(Required work) Beginning with the line that contains "Click the false keyword in OnTriggerExit", transcribe the rest of the listing below exactly, including its last line, and exclude any pictures.

- - -

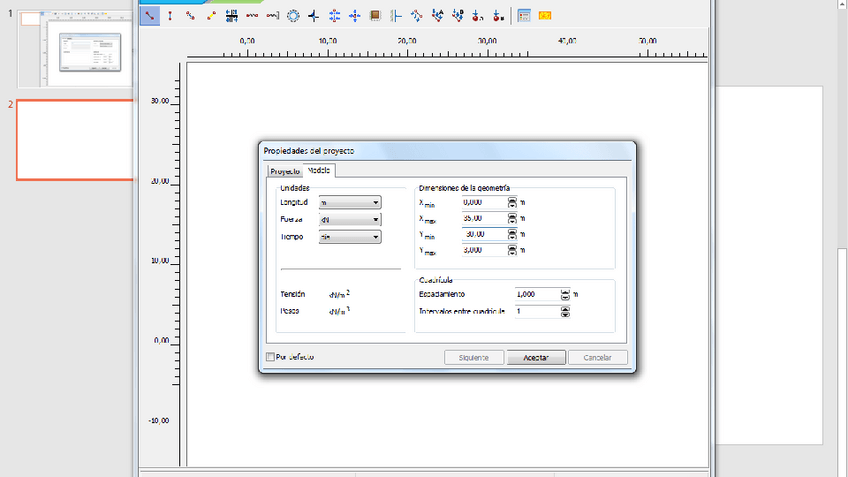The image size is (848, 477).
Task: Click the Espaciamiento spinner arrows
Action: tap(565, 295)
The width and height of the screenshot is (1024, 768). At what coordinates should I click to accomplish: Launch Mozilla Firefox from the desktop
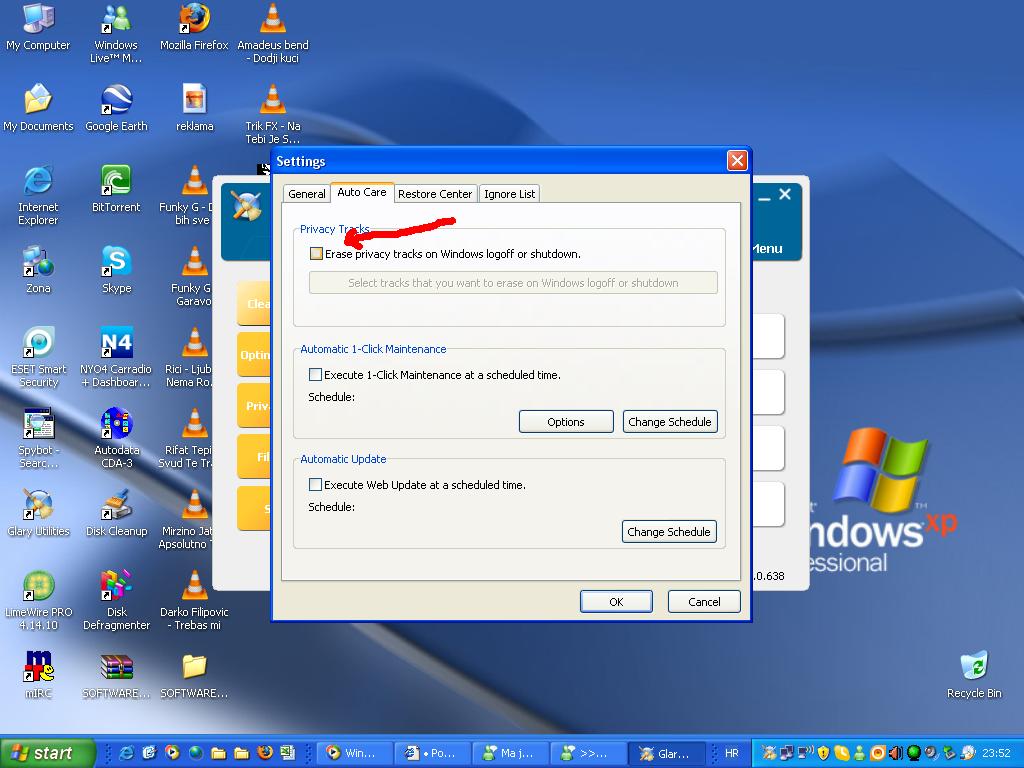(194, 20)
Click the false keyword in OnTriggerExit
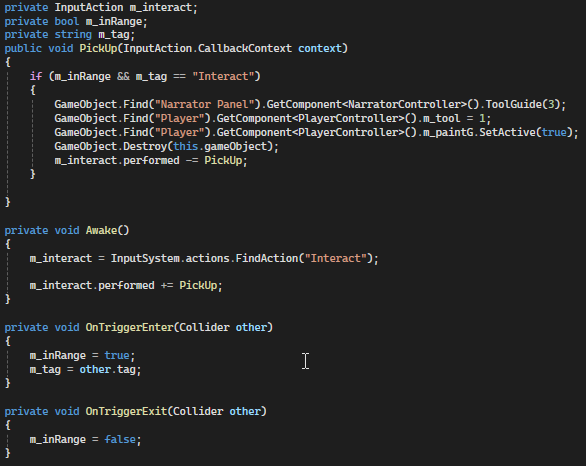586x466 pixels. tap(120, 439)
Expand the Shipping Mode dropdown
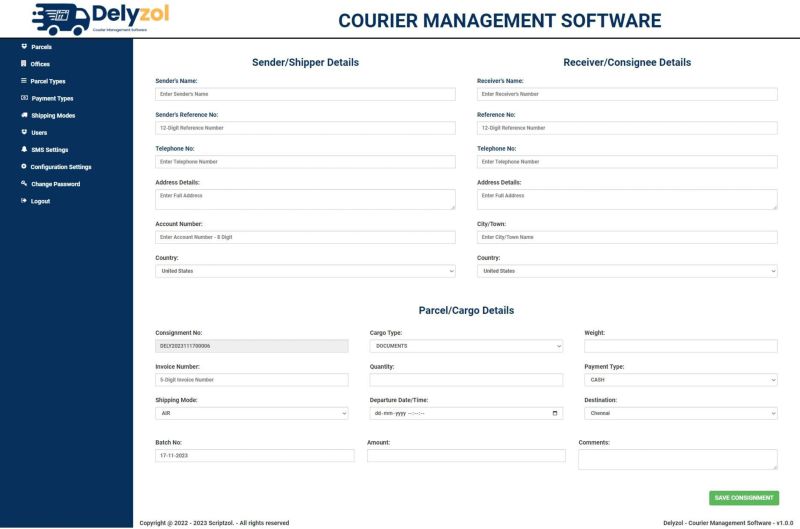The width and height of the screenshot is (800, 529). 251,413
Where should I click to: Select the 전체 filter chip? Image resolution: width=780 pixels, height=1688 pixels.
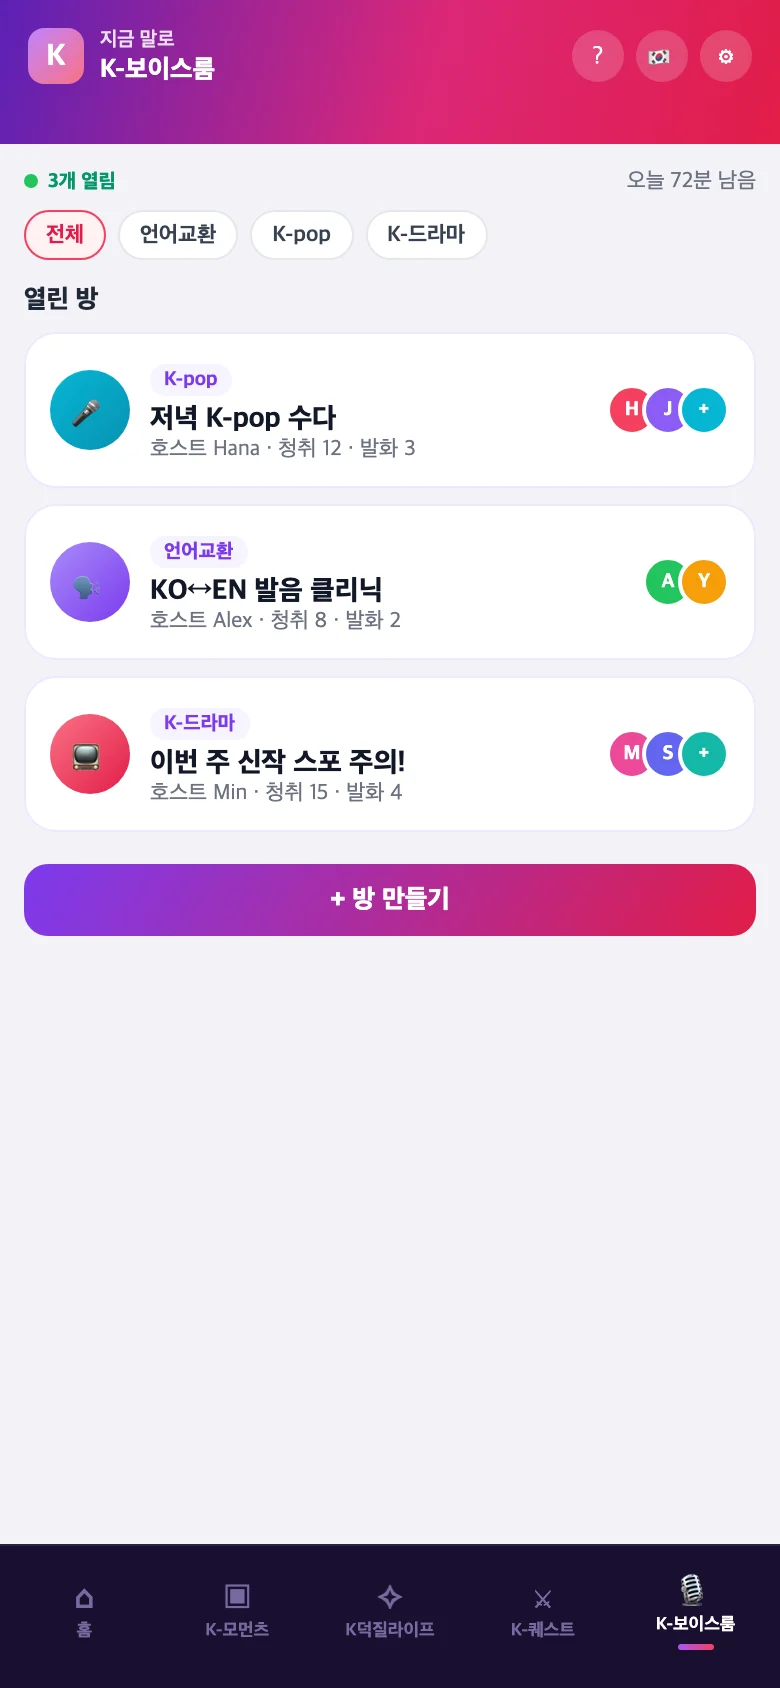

- - -

(Solution below)
Click the false keyword in OnTriggerExit
586x466 pixels. tap(120, 439)
Expand the Shipping Mode dropdown
The width and height of the screenshot is (800, 529). 251,413
Where should I click to: Select the 전체 filter chip? Image resolution: width=780 pixels, height=1688 pixels.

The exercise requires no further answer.